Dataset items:
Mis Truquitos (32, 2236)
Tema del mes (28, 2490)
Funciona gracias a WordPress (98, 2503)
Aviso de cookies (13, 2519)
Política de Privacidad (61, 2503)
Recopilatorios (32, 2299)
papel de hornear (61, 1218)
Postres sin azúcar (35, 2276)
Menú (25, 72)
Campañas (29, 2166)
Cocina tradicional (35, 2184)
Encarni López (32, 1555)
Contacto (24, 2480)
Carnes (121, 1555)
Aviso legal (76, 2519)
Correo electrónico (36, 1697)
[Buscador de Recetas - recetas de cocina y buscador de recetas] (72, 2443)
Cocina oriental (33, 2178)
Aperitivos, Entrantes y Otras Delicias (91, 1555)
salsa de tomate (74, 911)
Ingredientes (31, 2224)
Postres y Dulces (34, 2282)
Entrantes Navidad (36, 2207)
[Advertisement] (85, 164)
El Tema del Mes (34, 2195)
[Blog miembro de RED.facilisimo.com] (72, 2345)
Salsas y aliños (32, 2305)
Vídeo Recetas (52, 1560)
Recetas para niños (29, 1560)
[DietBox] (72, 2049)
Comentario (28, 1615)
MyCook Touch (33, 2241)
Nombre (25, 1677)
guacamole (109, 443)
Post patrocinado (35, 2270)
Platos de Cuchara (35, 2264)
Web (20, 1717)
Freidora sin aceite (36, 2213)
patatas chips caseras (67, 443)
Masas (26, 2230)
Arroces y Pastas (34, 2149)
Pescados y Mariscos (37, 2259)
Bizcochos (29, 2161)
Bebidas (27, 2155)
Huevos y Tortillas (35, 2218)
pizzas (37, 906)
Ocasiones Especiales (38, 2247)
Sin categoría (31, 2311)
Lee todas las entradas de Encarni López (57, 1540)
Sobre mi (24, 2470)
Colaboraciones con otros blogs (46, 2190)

**WHAT NEEDS TO BE DONE**
Copy every line of the data above exactly.

**REPLY TO THE EXERCISE**
Mis Truquitos (32, 2236)
Tema del mes (28, 2490)
Funciona gracias a WordPress (98, 2503)
Aviso de cookies (13, 2519)
Política de Privacidad (61, 2503)
Recopilatorios (32, 2299)
papel de hornear (61, 1218)
Postres sin azúcar (35, 2276)
Menú (25, 72)
Campañas (29, 2166)
Cocina tradicional (35, 2184)
Encarni López (32, 1555)
Contacto (24, 2480)
Carnes (121, 1555)
Aviso legal (76, 2519)
Correo electrónico (36, 1697)
[Buscador de Recetas - recetas de cocina y buscador de recetas] (72, 2443)
Cocina oriental (33, 2178)
Aperitivos, Entrantes y Otras Delicias (91, 1555)
salsa de tomate (74, 911)
Ingredientes (31, 2224)
Postres y Dulces (34, 2282)
Entrantes Navidad (36, 2207)
[Advertisement] (85, 164)
El Tema del Mes (34, 2195)
[Blog miembro de RED.facilisimo.com] (72, 2345)
Salsas y aliños (32, 2305)
Vídeo Recetas (52, 1560)
Recetas para niños (29, 1560)
[DietBox] (72, 2049)
Comentario (28, 1615)
MyCook Touch (33, 2241)
Nombre (25, 1677)
guacamole (109, 443)
Post patrocinado (35, 2270)
Platos de Cuchara (35, 2264)
Web (20, 1717)
Freidora sin aceite (36, 2213)
patatas chips caseras (67, 443)
Masas (26, 2230)
Arroces y Pastas (34, 2149)
Pescados y Mariscos (37, 2259)
Bizcochos (29, 2161)
Bebidas (27, 2155)
Huevos y Tortillas (35, 2218)
pizzas (37, 906)
Ocasiones Especiales (38, 2247)
Sin categoría (31, 2311)
Lee todas las entradas de Encarni López (57, 1540)
Sobre mi (24, 2470)
Colaboraciones con otros blogs (46, 2190)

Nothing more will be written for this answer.